#### [Instructions to follow]
Repeat the listing below exactly. Pictures do not belong in the copy.
*** Block opens ***
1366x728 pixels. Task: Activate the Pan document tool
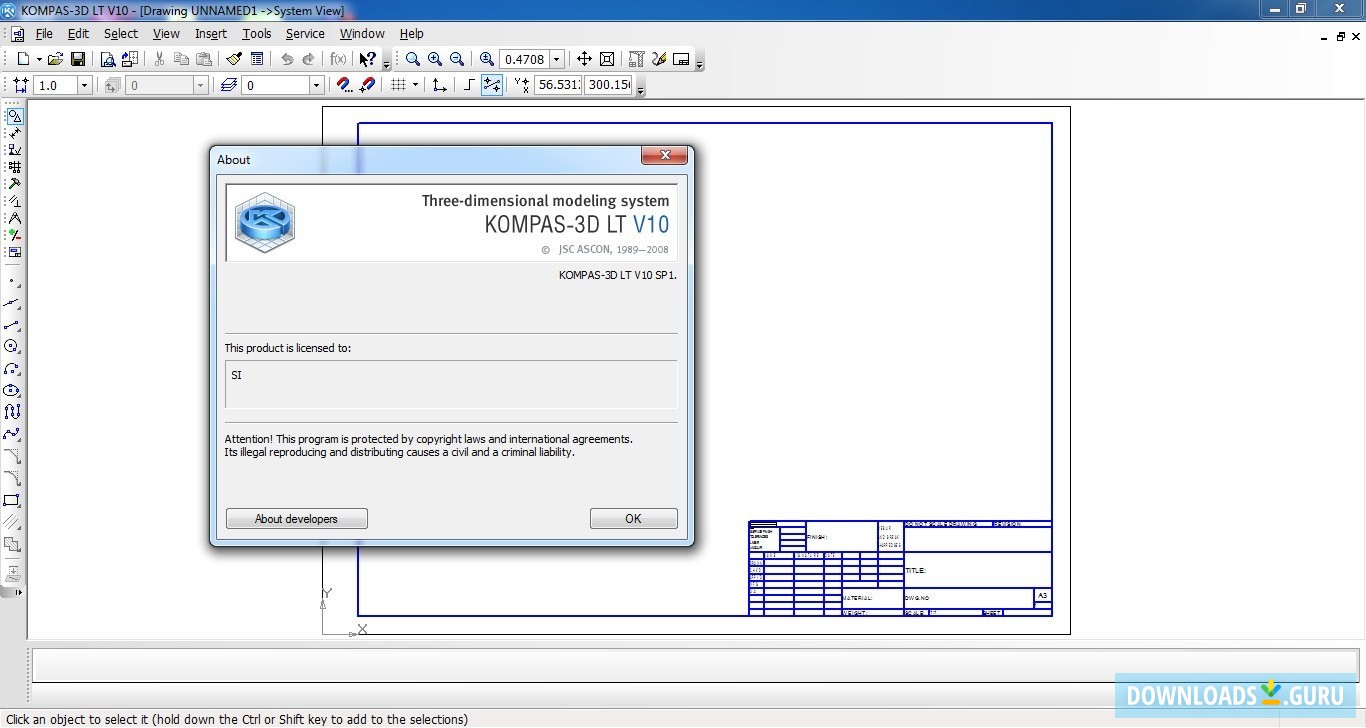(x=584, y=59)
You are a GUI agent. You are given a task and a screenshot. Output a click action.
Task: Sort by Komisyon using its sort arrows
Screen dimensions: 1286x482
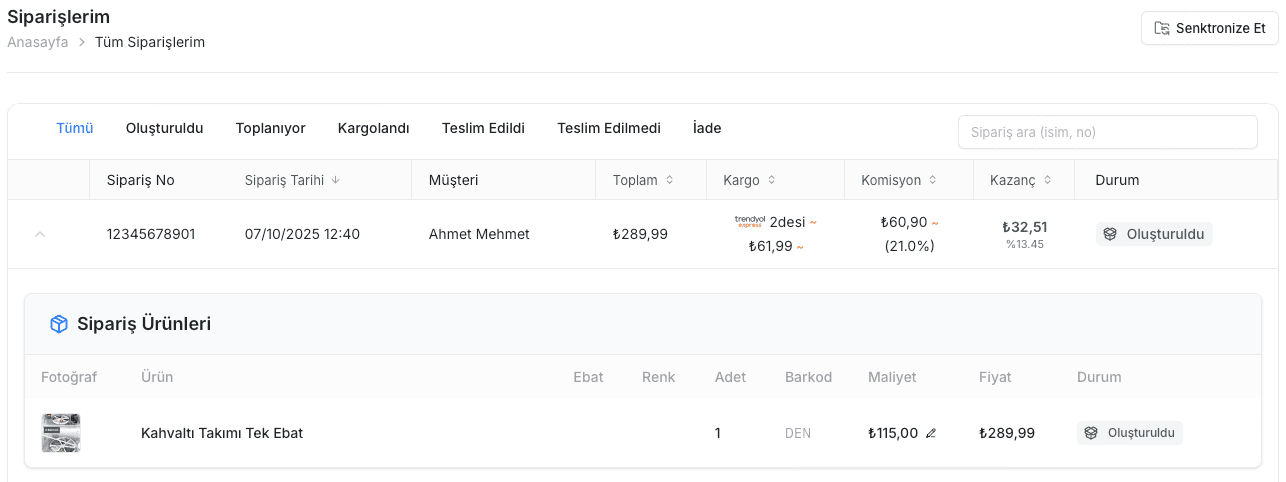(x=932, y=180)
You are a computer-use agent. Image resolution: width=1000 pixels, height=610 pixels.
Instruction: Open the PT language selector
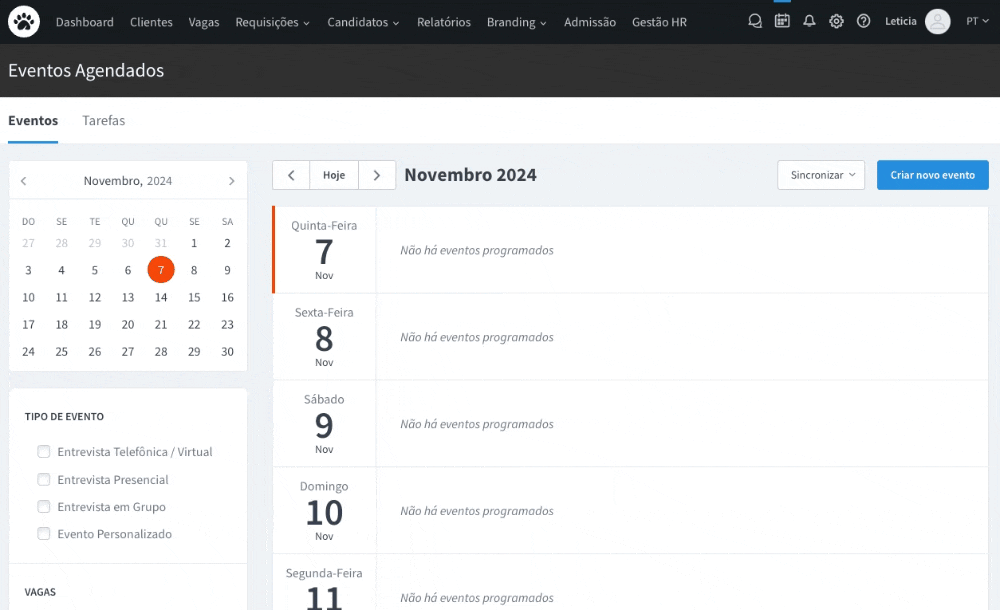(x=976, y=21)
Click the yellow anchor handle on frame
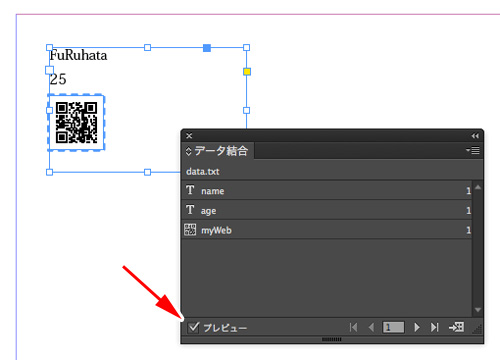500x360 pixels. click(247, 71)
*** Block closes ***
#### [Solution to this problem]
1366x728 pixels. Task: Activate the Pan document tool
(x=584, y=59)
You are a GUI agent. You are given a task and a screenshot. Output a click action.
Task: Sort by Komisyon using its sort arrows
Screen dimensions: 1286x482
(x=932, y=180)
You are a computer-use agent. Image resolution: width=1000 pixels, height=610 pixels.
Instruction: Open the PT language selector
(x=976, y=21)
Click the yellow anchor handle on frame
500x360 pixels. click(247, 71)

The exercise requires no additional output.